The year 2018 has been a terrible one for cryptocurrencies, which have been on a race to the bottom that shows no real sign of abating. Even for a market accustomed to turbulence, losses of 80% or more are somewhat unsettling.
Almost all of the top 100 tokens by market cap listed on crypto analytics site CoinMarketCap are in the red for the year — the impact is especially so for bitcoin, the first and still most popular digital currency.
Despite this rather dire situation, Mathieu Saint-Cyr, MD of the Geneva Management Group (GMG)’s crypto unit, believes that 2019 will be a better year for cryptocurrencies. He is quick to point out, though, that cryptocurrencies as we know them (bitcoin and ethereum for instance), are just one of many possible applications that can be derived from the underlying blockchain technology.
He believes 2019 will see the advancement of new applications, also underpinned by blockchain, that have the potential to be of far greater value to investors.
For example, he references security token offerings, a relatively new way of raising funds for a start-up business. This is in some ways similar to a traditional business that is going public through an initial public offering because the token is considered a legally binding investment contract that gives investors access to a share of the company, a regular dividend or a voice in the business decision-making process.
This is a step forward from the initial coin offering (ICO) boom and bust of 2018. Investors poured billions into acquiring tokens that do not generate equity or any other kind of asset from the company. Instead, they are issued as an IOU or coupon that owners can exchange for future products or services. But in most cases there were no future products or services — the underlying company went bust and the investor was left with the puff of a good idea.
“These (security) tokens are based on something tangible, like bonds or real estate,” says Saint-Cyr. He cites as an example Crowdlitoken, a real-estate-backed crypto coin registered and regulated in Switzerland.
“The regulator in Switzerland is very proactive,” he adds. Earlier this year, the regulator issued a set of guidelines that harmonised the regulatory regime; it focused on which tokens would be classified as securities and how crypto companies can be compliant while carrying out ICO activities.
In October, Crypto Fund became the first company to get the green light from the Swiss Financial Market Supervisory to offer a wide range of blockchain-based assets to institutional investors in the country.

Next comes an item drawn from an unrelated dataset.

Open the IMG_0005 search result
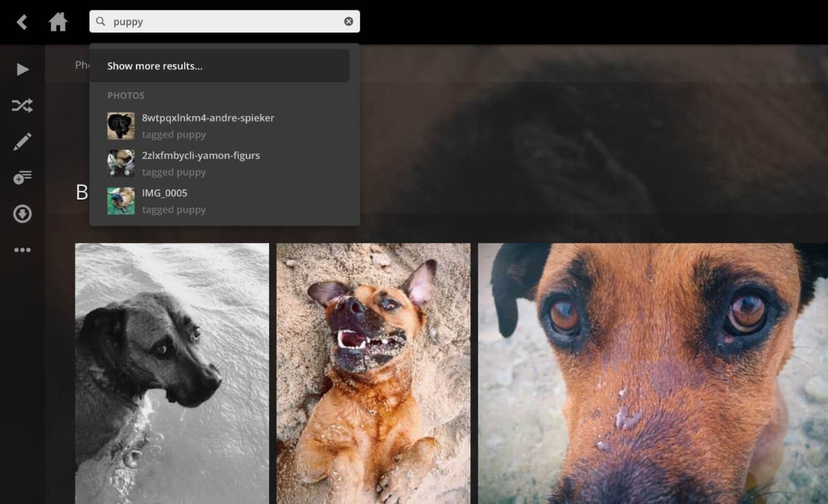pos(164,193)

This empowers the fund to legally act as an asset manager that can offer investment advice and issue an array of investment products that “track bitcoin and other cryptocurrencies”, including Swiss-based funds.
It is this trend towards increased regulation of the crypto space, also happening in other jurisdictions, that Saint-Cyr believes will ensure that legitimate operators gain a greater share of the market and that investors will gain confidence in the asset class.
Depending on where you stand, the news in November that the US Securities and Exchange Commission had ruled that two companies, CarrierEq (Airfox) and Paragon Coin, conducted illegal ICOs is a setback or step forward for the nascent industry. Both companies have agreed to return funds to harmed investors, register the tokens as securities, file periodic reports with the commission, and pay penalties.
Saint-Cyr does not see it as a setback. “After a year like this year, if people want cryptos to reach a mass adoption stage they will need to follow the same guidelines and regulations that other asset classes are following.
“I think we are moving into a new phase. History is filled with people investing in new products or asset classes that go bust. Look at tech stocks in the 2000s, or property speculation in 2008. The same has happened with cryptocurrencies. Now there is a strong effort around the world to add a layer of regulatory protection. This may prevent some of the excesses we saw in the last year. One way to protect people is to establish clear guidelines and regulations.
“My hope is really that the public will see ICO 2018 as bubble that has been replaced by something more fundamental, with practical and useful applications. That will be the condition for this new asset class.”
GMG will not develop crypto assets, nor will it run crypto portfolios. Instead, the company is responding to the interest coming from its clients who are high-net-worth individuals and interested in blockchain and cryptocurrencies for the portfolio diversification opportunities and peer-to-peer settlement options, among others.
“Our investors are looking for trading, analysis, corporate services, fund formation and management assistance,” he says. “In the process of providing them with support, we want to demystify this world for others, such as relationship managers and compliance officers.”